I recited the words that had stayed Njord's sword in the barn and the few words I had been taught from him and the other Northmen. The latter words for the most part I had no idea what I was saying, the other Northmen hadn't been very helpful in translating the words they were teaching me. Regardless of what I was saying the lord and lady seemed pleased and spoke rapidly to Njord, nodding their approval. The lord gestured to me and Njord smiled, he pulled out his knife and cut the ropes binding my wrists.
The moment the coarse rope fell off, pain enveloped my wrists. Having been tied like that for almost a week had left my wrists sore and bleeding. I rubbed the raw skin and clutched both wrists to my cloak, almost hiding them beneath.
The lady clapped and another woman hurried forward, the lady whispered something to her, looking at Njord and the lord accusingly, as she gestured to me. The woman left briefly but returned with bits of cloth, herbs, and what I could only assume was hot water.
The lady put an arm around my shoulders and guided me to the long table near the fire pit. She gently sat me down on the bench and sat down right beside me. My heart was racing so fast I could feel it humming. I wasn't use to the treatment, not since the last time I felt my mother's arms around me, holding me tight, right before the English had come, had I experienced compassion and care like this.
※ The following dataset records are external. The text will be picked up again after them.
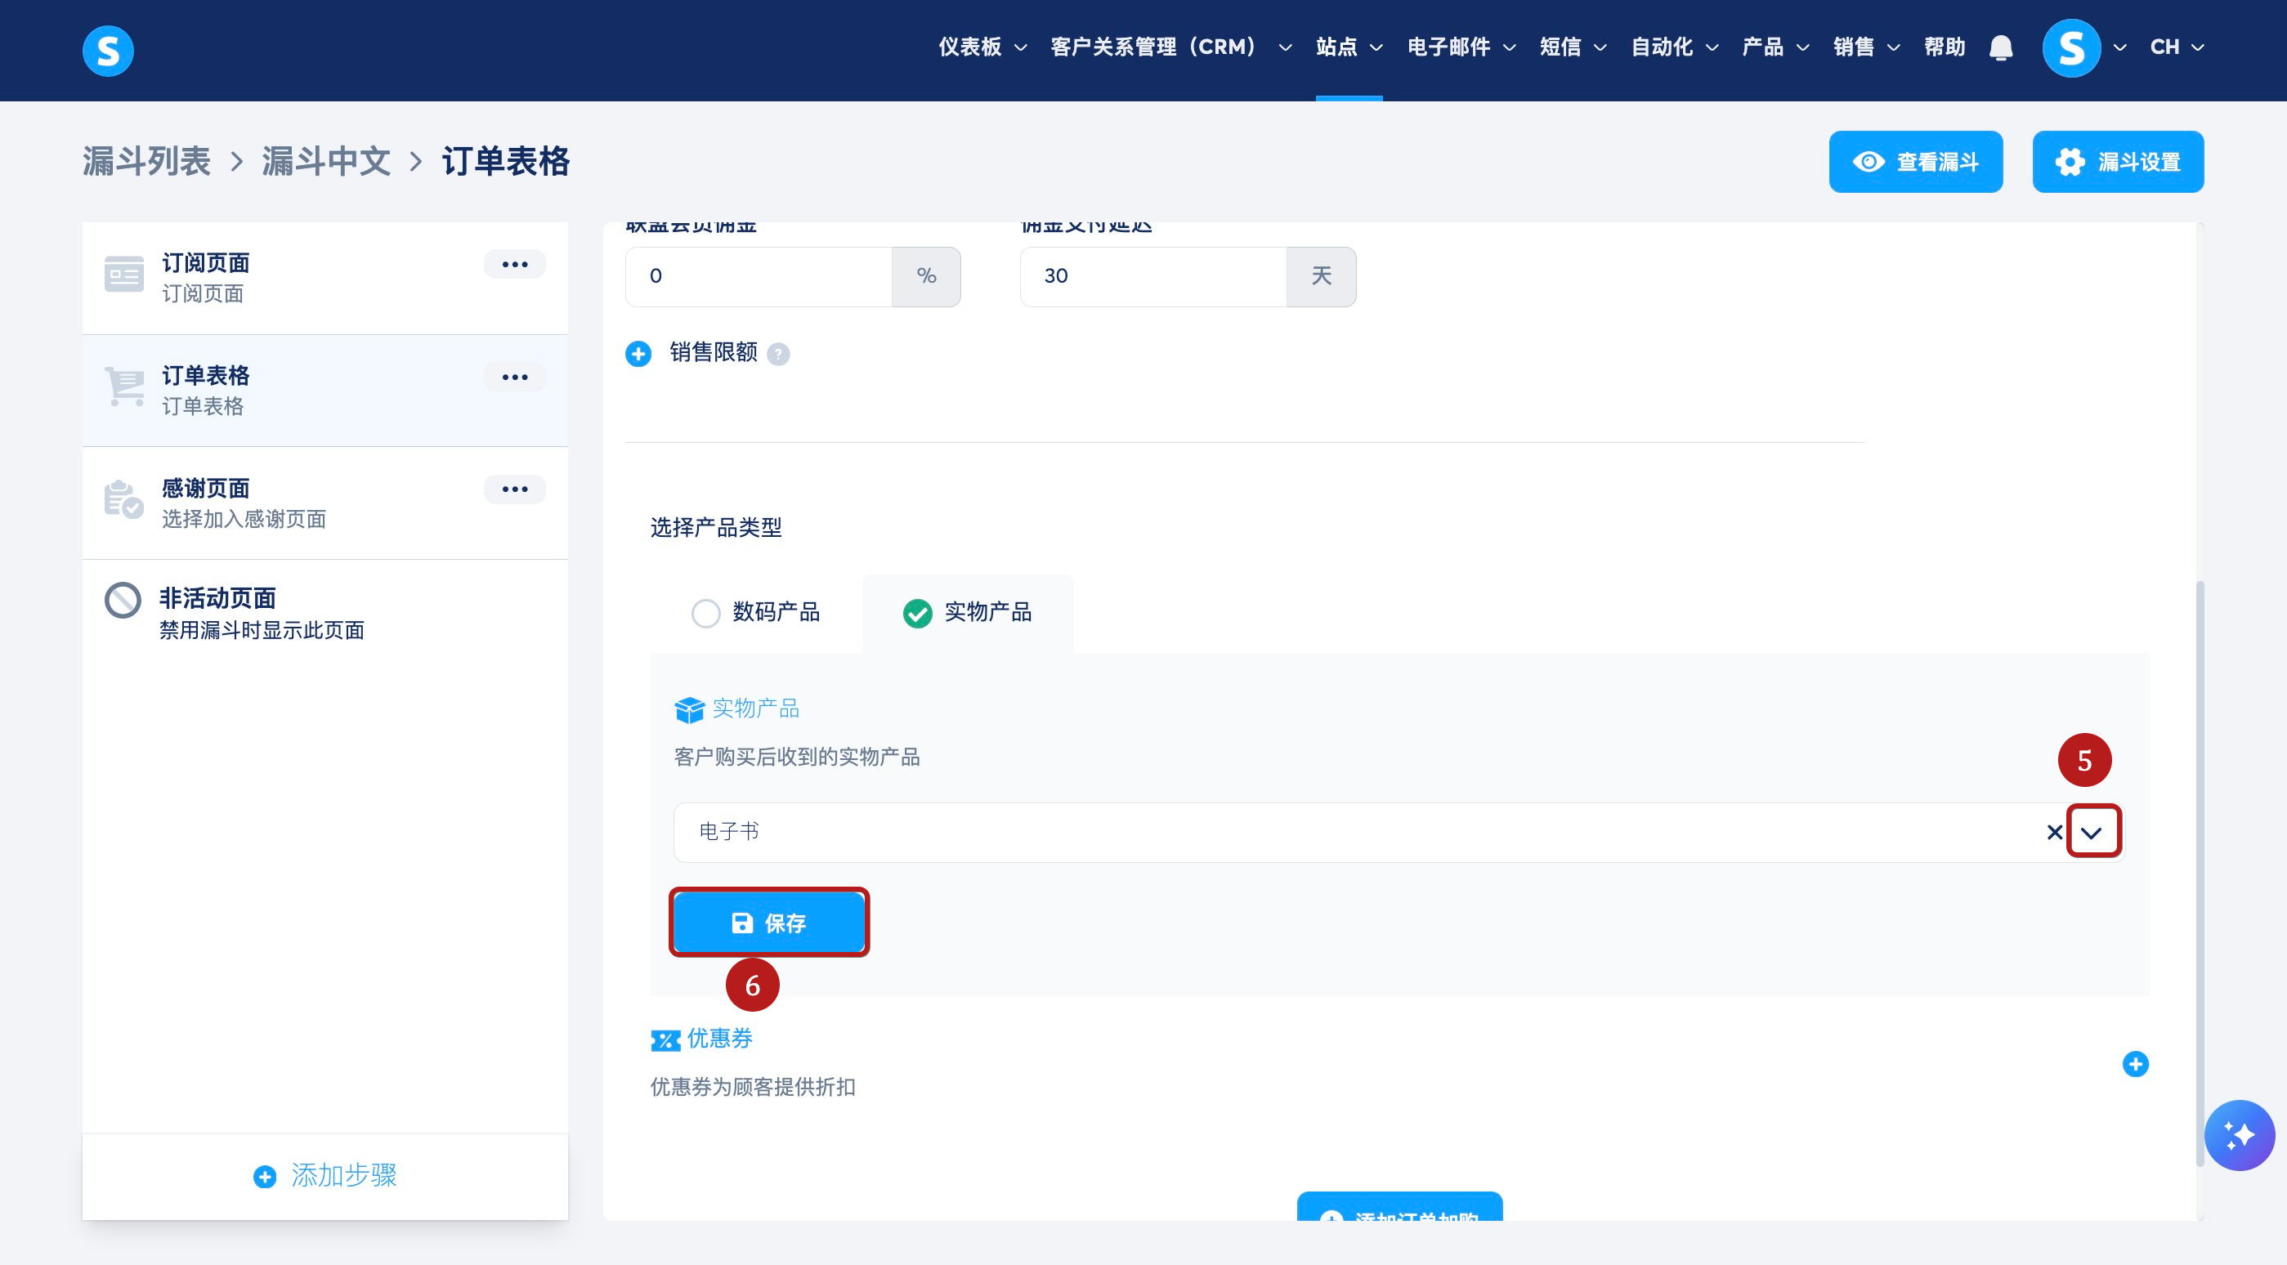Click the help question mark near 销售限额

(778, 354)
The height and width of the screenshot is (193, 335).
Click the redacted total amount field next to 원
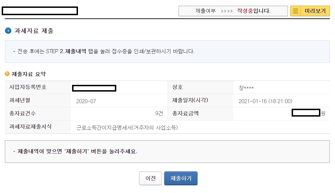[x=305, y=113]
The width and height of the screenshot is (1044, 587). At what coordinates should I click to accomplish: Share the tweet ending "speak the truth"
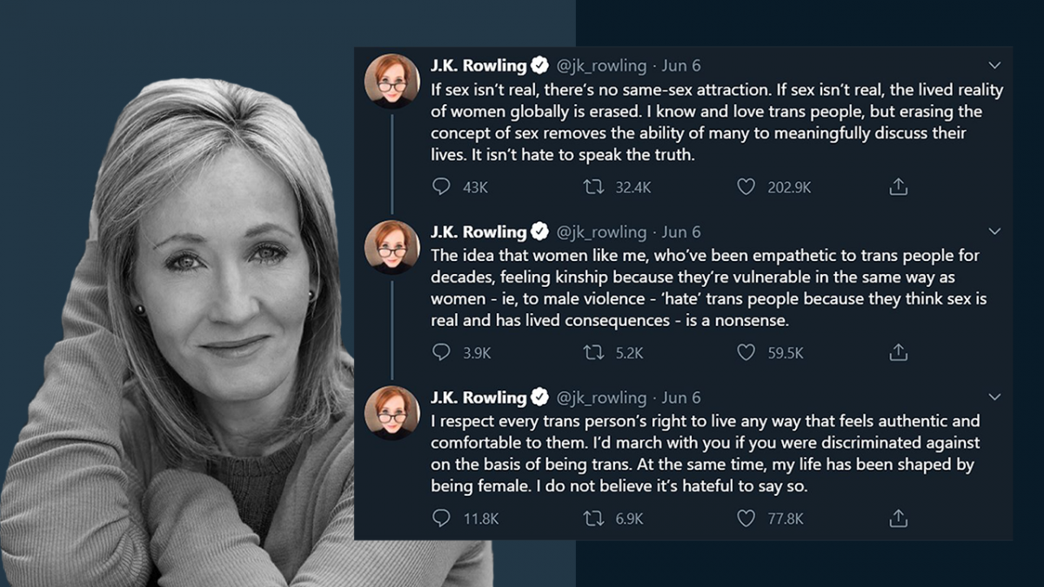(x=898, y=186)
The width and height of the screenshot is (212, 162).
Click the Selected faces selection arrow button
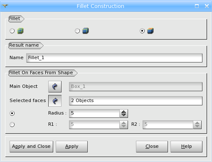click(55, 101)
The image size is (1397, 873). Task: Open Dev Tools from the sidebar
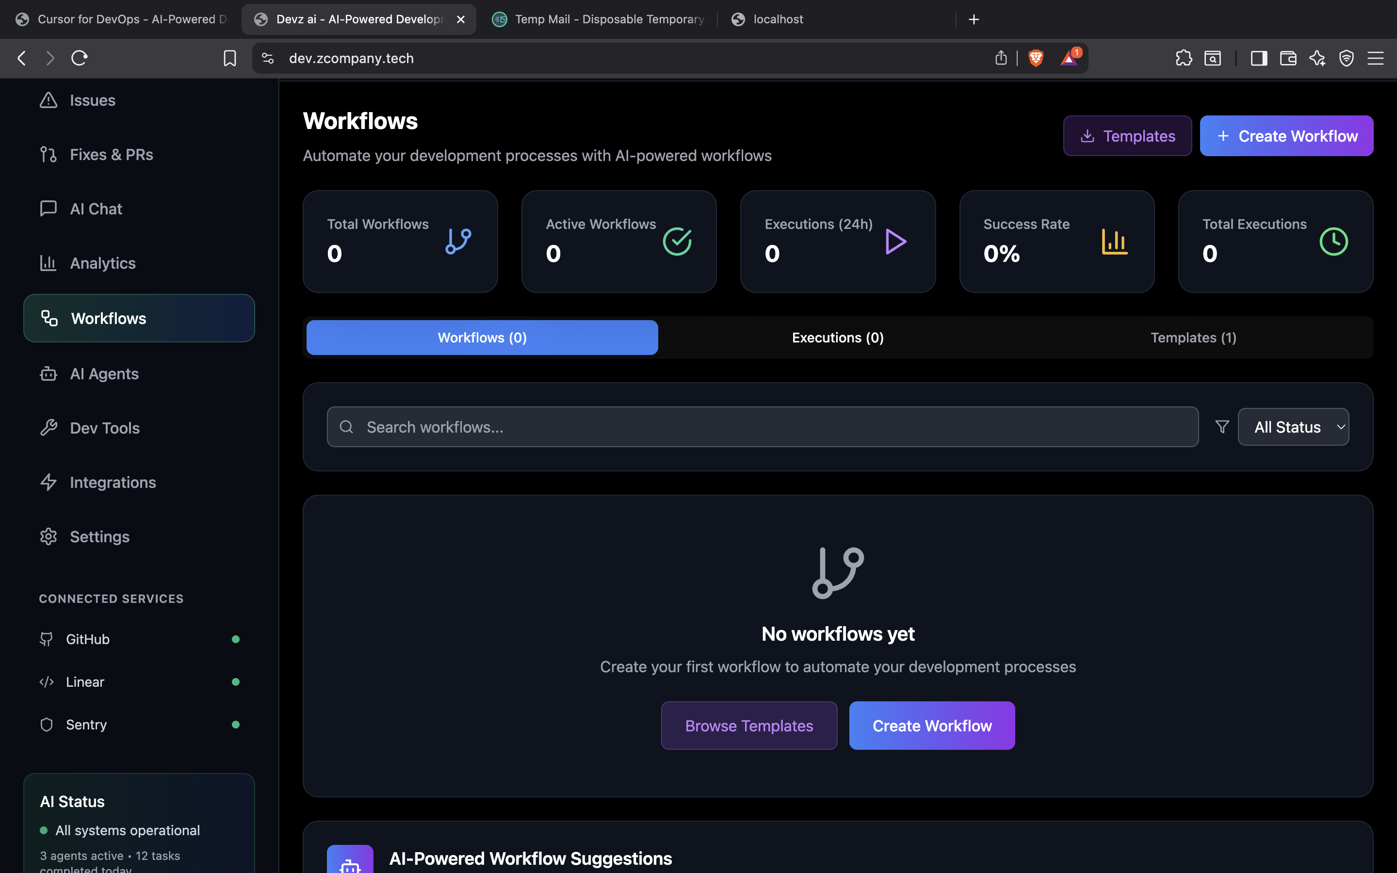(x=104, y=428)
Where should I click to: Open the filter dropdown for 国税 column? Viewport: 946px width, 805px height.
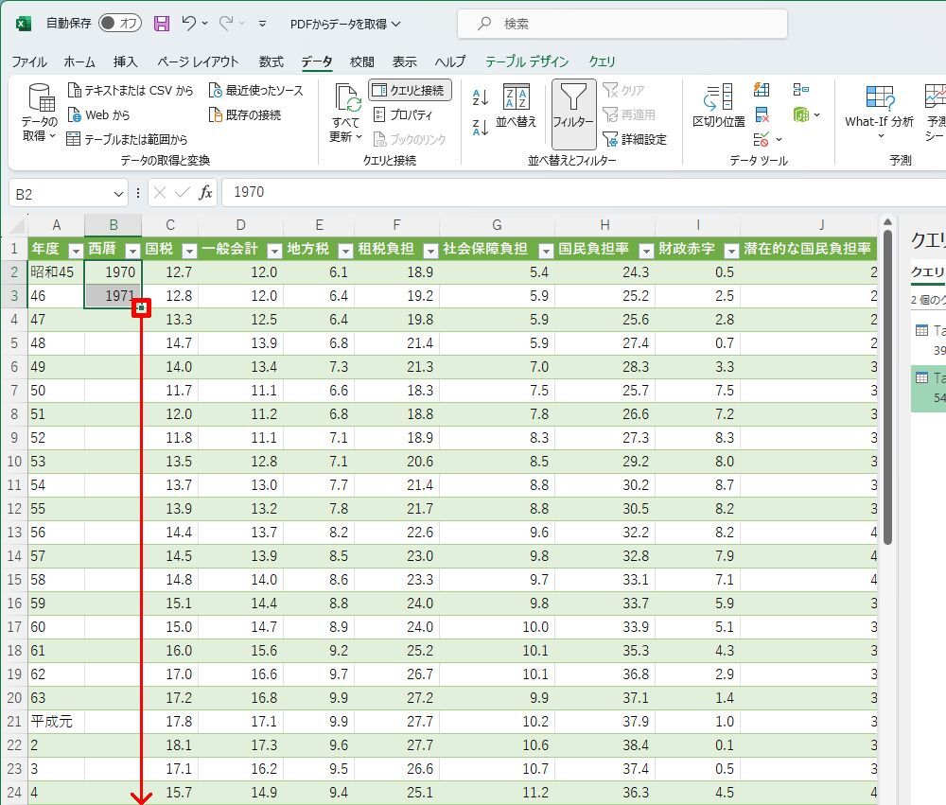(189, 251)
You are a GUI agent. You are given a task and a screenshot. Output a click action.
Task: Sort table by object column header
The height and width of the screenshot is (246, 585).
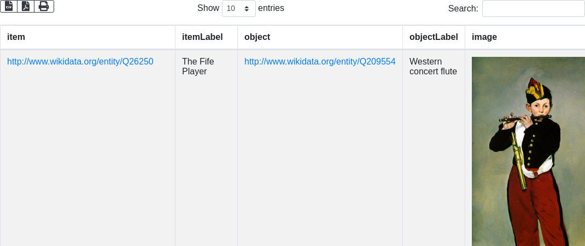257,37
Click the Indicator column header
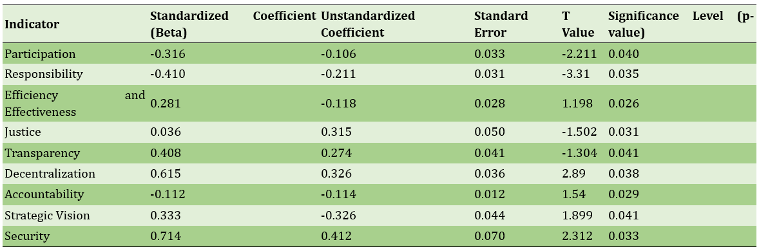Image resolution: width=759 pixels, height=249 pixels. click(x=32, y=24)
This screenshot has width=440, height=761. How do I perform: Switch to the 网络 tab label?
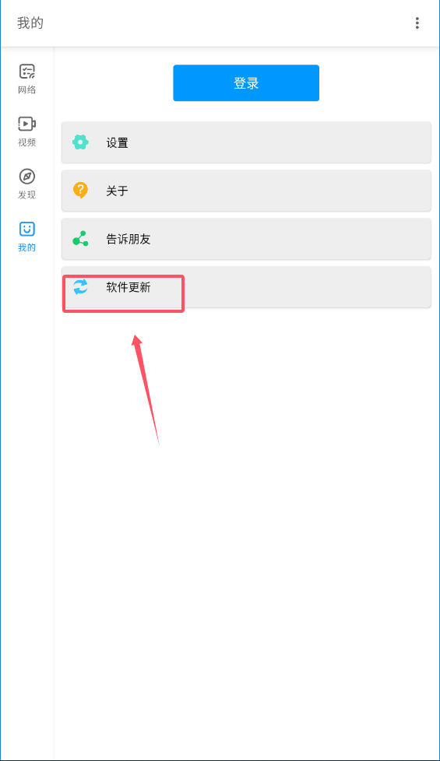(x=26, y=89)
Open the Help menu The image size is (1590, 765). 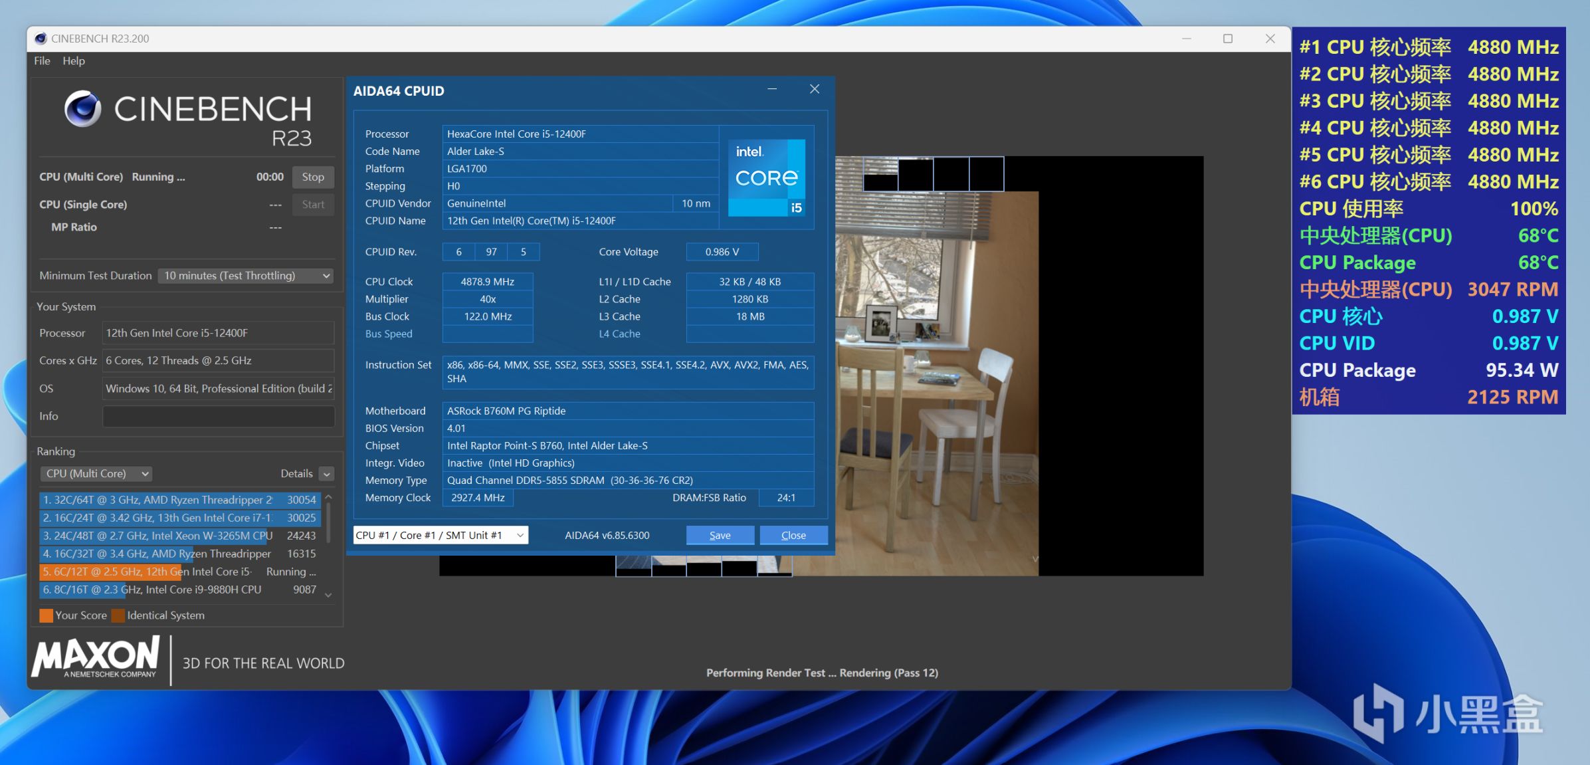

The lady whispered to me and even though I didn't understand her words, the tone was soothing. The other woman joined us, sitting on my other side and while the lady stroked my hair, the woman took my right hand. She dabbed warm water on the cuts with a cloth and the herbs and the sting made me instinctively pull back, I didn't cry out, I had come to realize that the Northmen prized bravery, just like my own people did and like my father had taught my brothers and I warriors do not cry from pain, we use it to make us stronger and smarter.
The woman was gently, but firm as she held tight to my hand, tending to my wounds. The lady held me close, continuing to whisper to me. Once both wounded wrists were cared for and wrapped in cloth the lady patted my head and stood up.
The other woman gathered up her materials and giving my cheeks a quick pinch, bowed to the lady and the lord and made herself scarce. Njord gestured for me to return to his side and like a trained puppy I did, quickly. He patted my shoulder and gestured to the lord and lady, who both resumed their seats.
"Hrafn," Njord introduced me to the pair, patting me on the shoulder and I remembered the Norse word for Raven, Hrafn, my name in Norse…was that to be my name from now on? My name had been changed so many times in the last year or so I couldn't keep up with it. Fitheach, I repeated in my mind, my name is Fitheach, Raven…Little Raven, my mother always called me. "Jarl Alstad" Njord added, gesturing to the couple.
Jarl...Jarl... I repeated the word in my mind, it wasn't a word I had heard before, but the more I thought about it, the more it sounded like an English word...Earl. The lord was actually an Earl, but I wasn't exactly sure what an Earl was either. I also wasn't sure how to respond, how do you address an Earl?
We never bowed to our chieftain, at least not like the monks had done to the nobility when they came to the monastery. My father always nodded his head and I suppose that is like bowing, so I did that, hoping it showed some kind of respect.
"T...Tapadh-leat." I stumbled, the Gaelic word for thank you escaping my lips and I winced, the Earl and the lady exchanged a look before he started to laugh.
"Hunt ma'l?" He asked
"Skozkrm" Njord answered
Haroldson seemed pleased and interested by this. He asked Njord another question in their language and Njord answered quickly.
Unlike with the monks, for some reason I was desperate to learn the Northman's language, I don't know why, maybe because I was curious, maybe because their culture was so similar to my own it felt right, or maybe deep down I knew unlike the monks who might just beat me and deny me food, the Northmen might outright kill me just because they could.
Becoming like them, assimilating to the Norse culture was about survival and if I was to ever get home, back to my own lands and my own gods I needed to survive.